Wednesday, August 13, 2014

Graffiti Free NYC

This van drives slowly up and down the streets. When the team of two sees graffiti they pull over and spray it with some cleaner from a tank in the back of the van. Seems like there is good job security to a job like that!

Morning temperature: 68 degrees
Steps: 7676

Tuesday, August 12, 2014

Behind the Red Doors

It's a mystery!

Morning temperature: 73 degrees
Steps: 8988

Monday, August 11, 2014

Ice Cream

Ice cream is always good! 

Across the street was corn ready for harvest. I had trouble keeping from harvesting some for myself!

Morning temperature: 72 degrees
Steps: 9637

Sunday, August 10, 2014


That moon was big and bright again due to its path around the earth. And I still can't figure out how to take a decent photo of it!

Saturday, August 9, 2014

Back in Time

I know I said earlier that I don't spend a lot of time in cemeteries but here I go again!

We had planned to make a day trip to an historical site or two slightly upstate New York. While researching locations I saw some city names that were familiar to me. I cross-referenced with my family tree and discovered that some of my ancestors had lived in what is now Orange County, New York.

Jacques Caudebec whose name was later Anglicized to Jacob Cuddeback was a French Huguenot who left France and emigrated to New York along with Pierre (Peter) Gumaer. They moved to the Peenpack Valley (named by the Indians). In 1697, they along with five other men applied to the governor for a 1200 acre land grant known as the Peenpack Patent.

(It turns out that descendants of both the Cuddeback and Gumaer families married so I'm related to both.)

Jacques and his wife, Margaretta Provoost Caudebec, my 9 times great grandparents, are special ancestors to me because several years ago I discovered them accidentally on an unrelated web search and that set me on an journey!

So my research sent us on a trip to find their tombstones today. I had found a museum that was said to have information about the area. The museum is located in a town named Cuddebackville which seemed a good omen. I knew the name of the cemetery and the city it was located in but no address was given. I thought the museum would be able to give me more information. However, contrary to their published hours it turned out that the museum was not open today.

I was disappointed but we decided to drive around a bit before we left the area...and we came across a hand lettered cardboard sign that said "Cemetery". We drove down a narrow dirt road till we saw some cars parked along the road. In another coincidence, there had been a ceremony an hour earlier (hence the sign) to dedicate a new historical marker. We walked in the woods up a little hill and found the cemetery. It was old and most of the tombstones are damaged but we found the relatives!

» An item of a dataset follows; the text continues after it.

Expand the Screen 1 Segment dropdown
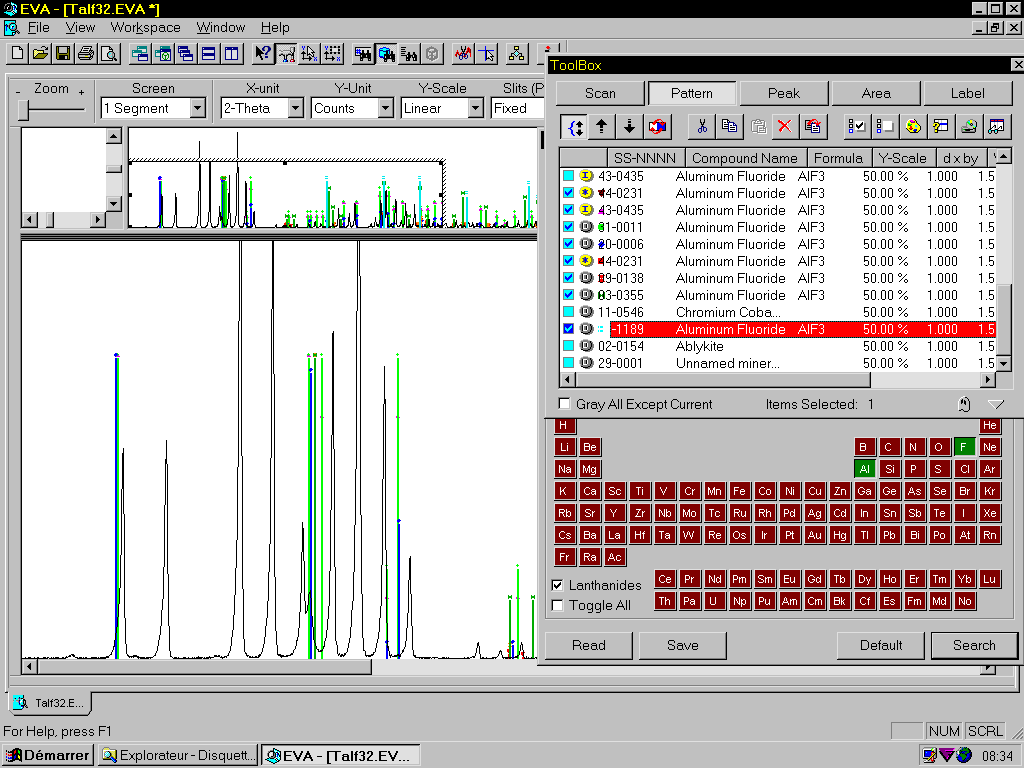 [x=197, y=108]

The original stones are broken and unreadable but at some time a couple of metal plaques had been installed.

Without that cardboard cemetery sign we would have never discovered the remote location.

Rest in peace grandpa Jacques and grandma Margaretta. Thanks for the DNA.

Friday, August 8, 2014

The Boot

That yellow thing on the front tire is the boot. If you leave your car somewhere it's not supposed to be...or somewhere that you've overstayed your could be subject to the boot. The real punishment is the time it takes to get it resolved...that and scrubbing that sticker off your car window!

Morning temperature: 66 degrees

Steps: 10,017

Thursday, August 7, 2014

Art as Benches

These are the artful benches in East Harlem. I appreciate a good bench but I haven't tried them because they don't look so comfortable. Then again they aren't located in a spot where I feel the need to take a rest. I don't see people sitting on them much. From the top you can look down inside to discover that they have become litter traps. Still I like the look of them!

Morning temperature: 66 degrees (Yes, please!)

Steps: 8623

Wednesday, August 6, 2014

Sanitation Signs

A sign on the street.

Who knew the Manhattan Project was really about sanitation?

Morning temperature: 71 degrees

Steps: 10,574

Tuesday, August 5, 2014


Hidden behind the trees is the 1861 Grace Church.

Morning temperature: 71 degrees

Steps: 8883

Monday, August 4, 2014


On any given day you can see history in and around NYC! You can help crew this historical ship. Or you can visit Ellis Island out there in the background.